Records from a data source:
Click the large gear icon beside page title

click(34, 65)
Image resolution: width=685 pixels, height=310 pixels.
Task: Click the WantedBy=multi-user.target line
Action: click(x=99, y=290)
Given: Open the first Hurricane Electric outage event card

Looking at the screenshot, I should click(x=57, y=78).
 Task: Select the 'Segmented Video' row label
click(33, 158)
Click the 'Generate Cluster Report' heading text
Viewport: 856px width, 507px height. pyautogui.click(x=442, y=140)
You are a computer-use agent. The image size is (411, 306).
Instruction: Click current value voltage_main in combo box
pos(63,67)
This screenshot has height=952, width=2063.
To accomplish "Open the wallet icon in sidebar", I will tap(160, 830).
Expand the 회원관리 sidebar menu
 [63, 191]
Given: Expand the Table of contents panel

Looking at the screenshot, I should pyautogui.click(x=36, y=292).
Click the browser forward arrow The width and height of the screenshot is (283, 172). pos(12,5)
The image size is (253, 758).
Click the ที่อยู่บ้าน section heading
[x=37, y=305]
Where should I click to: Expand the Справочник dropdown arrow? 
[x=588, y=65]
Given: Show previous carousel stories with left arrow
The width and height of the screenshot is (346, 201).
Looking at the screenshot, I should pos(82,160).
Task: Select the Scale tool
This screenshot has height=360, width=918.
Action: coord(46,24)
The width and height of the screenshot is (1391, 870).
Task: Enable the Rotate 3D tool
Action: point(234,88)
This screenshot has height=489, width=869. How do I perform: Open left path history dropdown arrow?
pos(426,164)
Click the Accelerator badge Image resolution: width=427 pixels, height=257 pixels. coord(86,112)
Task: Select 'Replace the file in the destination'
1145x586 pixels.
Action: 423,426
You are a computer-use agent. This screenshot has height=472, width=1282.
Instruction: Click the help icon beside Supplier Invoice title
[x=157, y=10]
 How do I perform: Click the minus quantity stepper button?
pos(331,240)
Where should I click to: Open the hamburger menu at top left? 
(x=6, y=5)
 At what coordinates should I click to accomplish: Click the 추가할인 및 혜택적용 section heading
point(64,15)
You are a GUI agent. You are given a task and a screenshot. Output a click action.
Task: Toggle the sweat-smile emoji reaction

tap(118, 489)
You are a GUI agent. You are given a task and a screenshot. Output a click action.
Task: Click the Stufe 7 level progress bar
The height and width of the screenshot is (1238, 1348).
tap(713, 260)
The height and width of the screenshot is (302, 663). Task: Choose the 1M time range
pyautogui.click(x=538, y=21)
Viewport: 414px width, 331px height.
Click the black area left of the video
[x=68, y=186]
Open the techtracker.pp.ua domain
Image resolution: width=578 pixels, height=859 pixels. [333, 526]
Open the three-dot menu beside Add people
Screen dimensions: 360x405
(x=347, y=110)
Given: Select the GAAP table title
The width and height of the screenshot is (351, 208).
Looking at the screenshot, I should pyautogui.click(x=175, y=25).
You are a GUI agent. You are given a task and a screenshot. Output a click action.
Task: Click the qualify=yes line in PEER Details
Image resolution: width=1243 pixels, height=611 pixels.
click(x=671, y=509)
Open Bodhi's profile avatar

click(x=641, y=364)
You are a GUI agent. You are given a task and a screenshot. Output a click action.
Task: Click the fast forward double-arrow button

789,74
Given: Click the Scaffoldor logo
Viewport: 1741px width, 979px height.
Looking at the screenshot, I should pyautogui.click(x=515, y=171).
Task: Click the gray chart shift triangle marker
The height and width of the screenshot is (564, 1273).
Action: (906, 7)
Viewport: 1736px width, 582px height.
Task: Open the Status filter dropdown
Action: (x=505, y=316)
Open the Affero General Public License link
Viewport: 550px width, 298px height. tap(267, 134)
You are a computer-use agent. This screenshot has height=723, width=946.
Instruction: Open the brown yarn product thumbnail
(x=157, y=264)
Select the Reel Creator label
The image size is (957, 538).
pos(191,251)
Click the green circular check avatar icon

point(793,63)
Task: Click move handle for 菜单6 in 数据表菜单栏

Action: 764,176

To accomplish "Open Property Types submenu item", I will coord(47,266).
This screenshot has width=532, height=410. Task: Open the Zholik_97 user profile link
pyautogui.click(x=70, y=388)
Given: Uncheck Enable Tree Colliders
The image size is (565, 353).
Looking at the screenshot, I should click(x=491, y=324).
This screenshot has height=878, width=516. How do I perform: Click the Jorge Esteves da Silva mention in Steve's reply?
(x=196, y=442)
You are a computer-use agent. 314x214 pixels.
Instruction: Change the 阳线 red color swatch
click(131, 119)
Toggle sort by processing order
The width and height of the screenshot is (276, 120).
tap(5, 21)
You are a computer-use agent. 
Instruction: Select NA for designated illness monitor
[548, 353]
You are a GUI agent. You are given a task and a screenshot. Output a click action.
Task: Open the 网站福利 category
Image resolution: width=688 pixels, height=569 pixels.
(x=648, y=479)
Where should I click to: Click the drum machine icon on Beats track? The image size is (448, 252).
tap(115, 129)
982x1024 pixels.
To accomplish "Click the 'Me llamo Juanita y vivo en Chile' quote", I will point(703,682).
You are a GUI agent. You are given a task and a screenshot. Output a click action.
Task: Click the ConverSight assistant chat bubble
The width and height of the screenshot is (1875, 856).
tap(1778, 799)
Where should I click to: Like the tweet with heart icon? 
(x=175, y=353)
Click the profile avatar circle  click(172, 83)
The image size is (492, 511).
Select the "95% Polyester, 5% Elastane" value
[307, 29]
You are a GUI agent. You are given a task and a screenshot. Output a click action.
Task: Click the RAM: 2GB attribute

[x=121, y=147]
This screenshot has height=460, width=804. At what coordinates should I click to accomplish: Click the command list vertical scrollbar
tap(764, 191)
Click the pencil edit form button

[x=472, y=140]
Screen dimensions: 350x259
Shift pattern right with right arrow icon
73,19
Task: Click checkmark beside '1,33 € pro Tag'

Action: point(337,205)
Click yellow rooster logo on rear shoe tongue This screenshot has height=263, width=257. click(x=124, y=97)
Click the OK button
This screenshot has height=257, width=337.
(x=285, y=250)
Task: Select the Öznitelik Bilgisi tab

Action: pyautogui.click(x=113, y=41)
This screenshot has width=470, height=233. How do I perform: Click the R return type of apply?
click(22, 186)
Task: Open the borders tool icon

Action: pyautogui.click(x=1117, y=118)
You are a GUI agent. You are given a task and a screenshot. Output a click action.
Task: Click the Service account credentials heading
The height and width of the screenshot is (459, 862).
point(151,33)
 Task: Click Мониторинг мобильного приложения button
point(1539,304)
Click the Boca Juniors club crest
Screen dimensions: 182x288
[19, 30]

* What to work on: All the data must be duplicated exactly, with nothing added or removed.

* Exercise result:
Click the large gear icon beside page title

click(34, 65)
Image resolution: width=685 pixels, height=310 pixels.
Task: Click the WantedBy=multi-user.target line
Action: click(x=99, y=290)
Given: Open the first Hurricane Electric outage event card

Looking at the screenshot, I should click(x=57, y=78).
 Task: Select the 'Segmented Video' row label
click(33, 158)
Click the 'Generate Cluster Report' heading text
Viewport: 856px width, 507px height. pyautogui.click(x=442, y=140)
You are a computer-use agent. The image size is (411, 306).
Instruction: Click current value voltage_main in combo box
pos(63,67)
This screenshot has height=952, width=2063.
To accomplish "Open the wallet icon in sidebar", I will tap(160, 830).
Expand the 회원관리 sidebar menu
 [63, 191]
Given: Expand the Table of contents panel

Looking at the screenshot, I should pyautogui.click(x=36, y=292).
Click the browser forward arrow The width and height of the screenshot is (283, 172). pos(12,5)
The image size is (253, 758).
Click the ที่อยู่บ้าน section heading
[x=37, y=305]
Where should I click to: Expand the Справочник dropdown arrow? 
[x=588, y=65]
Given: Show previous carousel stories with left arrow
The width and height of the screenshot is (346, 201).
Looking at the screenshot, I should pos(82,160).
Task: Select the Scale tool
This screenshot has height=360, width=918.
Action: coord(46,24)
The width and height of the screenshot is (1391, 870).
Task: Enable the Rotate 3D tool
Action: point(234,88)
This screenshot has height=489, width=869. How do I perform: Open left path history dropdown arrow?
pos(426,164)
Click the Accelerator badge Image resolution: width=427 pixels, height=257 pixels. coord(86,112)
Task: Select 'Replace the file in the destination'
1145x586 pixels.
Action: 423,426
You are a computer-use agent. This screenshot has height=472, width=1282.
Instruction: Click the help icon beside Supplier Invoice title
[x=157, y=10]
 How do I perform: Click the minus quantity stepper button?
pos(331,240)
Where should I click to: Open the hamburger menu at top left? 
(x=6, y=5)
 At what coordinates should I click to accomplish: Click the 추가할인 및 혜택적용 section heading
point(64,15)
You are a GUI agent. You are given a task and a screenshot. Output a click action.
Task: Toggle the sweat-smile emoji reaction

tap(118, 489)
You are a GUI agent. You are given a task and a screenshot. Output a click action.
Task: Click the Stufe 7 level progress bar
The height and width of the screenshot is (1238, 1348).
tap(713, 260)
The height and width of the screenshot is (302, 663). Task: Choose the 1M time range
pyautogui.click(x=538, y=21)
Viewport: 414px width, 331px height.
Click the black area left of the video
[x=68, y=186]
Open the techtracker.pp.ua domain
Image resolution: width=578 pixels, height=859 pixels. [333, 526]
Open the three-dot menu beside Add people
Screen dimensions: 360x405
(x=347, y=110)
Given: Select the GAAP table title
The width and height of the screenshot is (351, 208).
Looking at the screenshot, I should pyautogui.click(x=175, y=25).
You are a GUI agent. You are given a task and a screenshot. Output a click action.
Task: Click the qualify=yes line in PEER Details
Image resolution: width=1243 pixels, height=611 pixels.
click(x=671, y=509)
Open Bodhi's profile avatar

click(x=641, y=364)
You are a GUI agent. You are given a task and a screenshot. Output a click action.
Task: Click the fast forward double-arrow button

789,74
Given: Click the Scaffoldor logo
Viewport: 1741px width, 979px height.
Looking at the screenshot, I should pyautogui.click(x=515, y=171).
Task: Click the gray chart shift triangle marker
The height and width of the screenshot is (564, 1273).
Action: (906, 7)
Viewport: 1736px width, 582px height.
Task: Open the Status filter dropdown
Action: (x=505, y=316)
Open the Affero General Public License link
Viewport: 550px width, 298px height. tap(267, 134)
You are a computer-use agent. This screenshot has height=723, width=946.
Instruction: Open the brown yarn product thumbnail
(x=157, y=264)
Select the Reel Creator label
The image size is (957, 538).
pos(191,251)
Click the green circular check avatar icon

point(793,63)
Task: Click move handle for 菜单6 in 数据表菜单栏

Action: 764,176

To accomplish "Open Property Types submenu item", I will coord(47,266).
This screenshot has width=532, height=410. Task: Open the Zholik_97 user profile link
pyautogui.click(x=70, y=388)
Given: Uncheck Enable Tree Colliders
The image size is (565, 353).
Looking at the screenshot, I should click(x=491, y=324).
This screenshot has height=878, width=516. How do I perform: Click the Jorge Esteves da Silva mention in Steve's reply?
(x=196, y=442)
You are a computer-use agent. 314x214 pixels.
Instruction: Change the 阳线 red color swatch
click(131, 119)
Toggle sort by processing order
The width and height of the screenshot is (276, 120).
tap(5, 21)
You are a computer-use agent. 
Instruction: Select NA for designated illness monitor
[548, 353]
You are a GUI agent. You are given a task and a screenshot. Output a click action.
Task: Open the 网站福利 category
Image resolution: width=688 pixels, height=569 pixels.
(x=648, y=479)
Where should I click to: Click the drum machine icon on Beats track? The image size is (448, 252).
tap(115, 129)
982x1024 pixels.
To accomplish "Click the 'Me llamo Juanita y vivo en Chile' quote", I will point(703,682).
You are a GUI agent. You are given a task and a screenshot. Output a click action.
Task: Click the ConverSight assistant chat bubble
The width and height of the screenshot is (1875, 856).
tap(1778, 799)
Where should I click to: Like the tweet with heart icon? 
(x=175, y=353)
Click the profile avatar circle  click(172, 83)
The image size is (492, 511).
Select the "95% Polyester, 5% Elastane" value
[307, 29]
You are a GUI agent. You are given a task and a screenshot. Output a click action.
Task: Click the RAM: 2GB attribute

[x=121, y=147]
This screenshot has height=460, width=804. At what coordinates should I click to accomplish: Click the command list vertical scrollbar
tap(764, 191)
Click the pencil edit form button

[x=472, y=140]
Screen dimensions: 350x259
Shift pattern right with right arrow icon
73,19
Task: Click checkmark beside '1,33 € pro Tag'

Action: point(337,205)
Click yellow rooster logo on rear shoe tongue This screenshot has height=263, width=257. click(x=124, y=97)
Click the OK button
This screenshot has height=257, width=337.
(x=285, y=250)
Task: Select the Öznitelik Bilgisi tab

Action: pyautogui.click(x=113, y=41)
This screenshot has width=470, height=233. How do I perform: Click the R return type of apply?
click(22, 186)
Task: Open the borders tool icon

Action: pyautogui.click(x=1117, y=118)
You are a GUI agent. You are given a task and a screenshot. Output a click action.
Task: Click the Service account credentials heading
The height and width of the screenshot is (459, 862).
point(151,33)
 Task: Click Мониторинг мобильного приложения button
point(1539,304)
Click the Boca Juniors club crest
Screen dimensions: 182x288
[19, 30]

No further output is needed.